## Instructions
A – In the article about retiring senators becoming lobbyists, what share of retiring members of Congress became lobbyists in 1974?
B – From the article about retiring senators becoming lobbyists, copy the passage between "We’ve talked plenty" and "the government functions.", inclusive, word for word.
C – Turn the paragraph of the article about retiring senators becoming lobbyists that begins "And, with so much money flowing" into a short bulleted list that keeps its main points.

## Selected extract
━━━━━━━━

50% Of 'Retiring' Senators Now Become Lobbyists, Up From 3% A Few Decades Ago
from the the-influence-business-is-good-business dept
This is from a little while ago, but Hunter Walk alerts us to a buried gem in a NY Times’ book review of This Town by Mark Leibovich — a book about Washington DC that sounds just horrific (not the book itself, but the concept of wanting to know any more about DC). The review notes that Leibovich buried an interesting statistic deep in the book:
in 1974, 3 percent of retiring members of Congress became lobbyists. “Now 50 percent of senators and 42 percent of congressmen do.” No one goes home anymore.
We’ve talked plenty about the corrupting influences of the revolving door between industries and the government. Not all lobbyists or lobbying is bad, per se, but it’s a symptom of the times we live in and the business of influence. It highlights the kind of “soft corruption” that Larry Lessig has been talking about for years, where it’s not out-and-out bribery, but merely the promise of a cushy job down the road that can have tremendous impact on the way the government functions.
And, with so much money flowing into lobbying efforts, we’re building a system where political entrepreneurship outweighs market entrepreneurship — and that’s exceptionally dangerous for our economy and our future. Political entrepreneurs — those who manipulate the system for their own benefit — tend to focus on locking up value, limiting competition and providing themselves with greater control over the market. Market entrepreneurs are more focused on innovation, expanding the pie and economic growth. Tragically, political entrepreneurs, via massive lobbying efforts, like to pretend they’re about market entrepreneurship, and we get a system of crony capitalism that actually does significant harm to the economy.
When nearly half of everyone in Congress who is retiring jumps into that business of helping political entrepreneurship, the system is completely broken.

━━━━━━━━

## Data excerpts
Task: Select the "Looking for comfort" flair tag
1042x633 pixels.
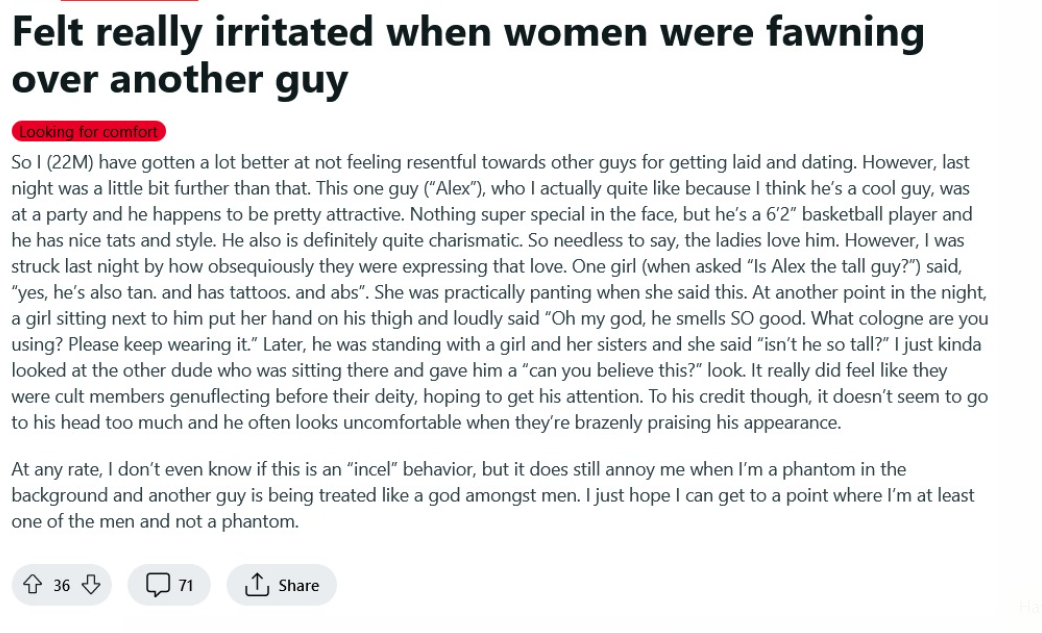Action: (88, 132)
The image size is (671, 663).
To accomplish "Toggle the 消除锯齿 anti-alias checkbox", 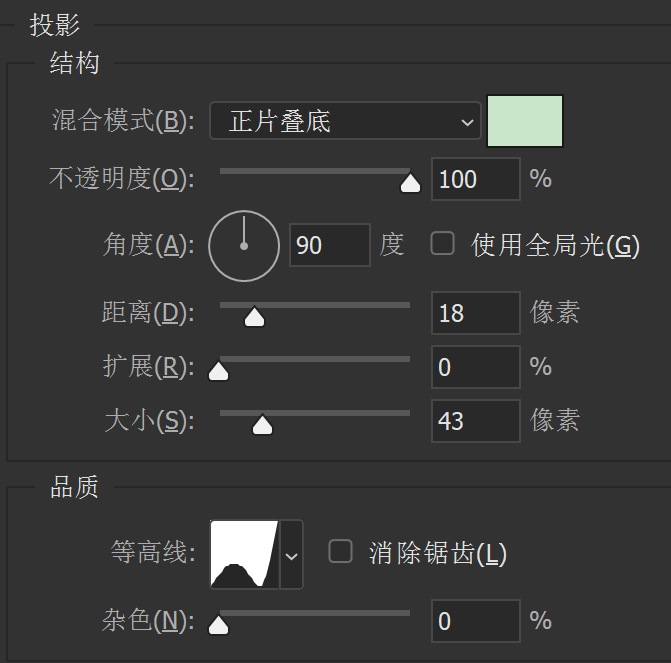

━━━━━━━━

## Answer set
A – 3 percent

B –
We’ve talked plenty about the corrupting influences of the revolving door between industries and the government. Not all lobbyists or lobbying is bad, per se, but it’s a symptom of the times we live in and the business of influence. It highlights the kind of “soft corruption” that Larry Lessig has been talking about for years, where it’s not out-and-out bribery, but merely the promise of a cushy job down the road that can have tremendous impact on the way the government functions.

C –
- With so much money flowing into lobbying, the system is coming to favor political entrepreneurship over market entrepreneurship, which is exceptionally dangerous for the economy and the future.
- Political entrepreneurs manipulate the system for their own benefit. They focus on locking up value, limiting competition and gaining greater control over the market.
- Market entrepreneurs focus on innovation, expanding the pie and economic growth.
- Through massive lobbying, political entrepreneurs pretend to be market entrepreneurs. The result is crony capitalism that does significant harm to the economy.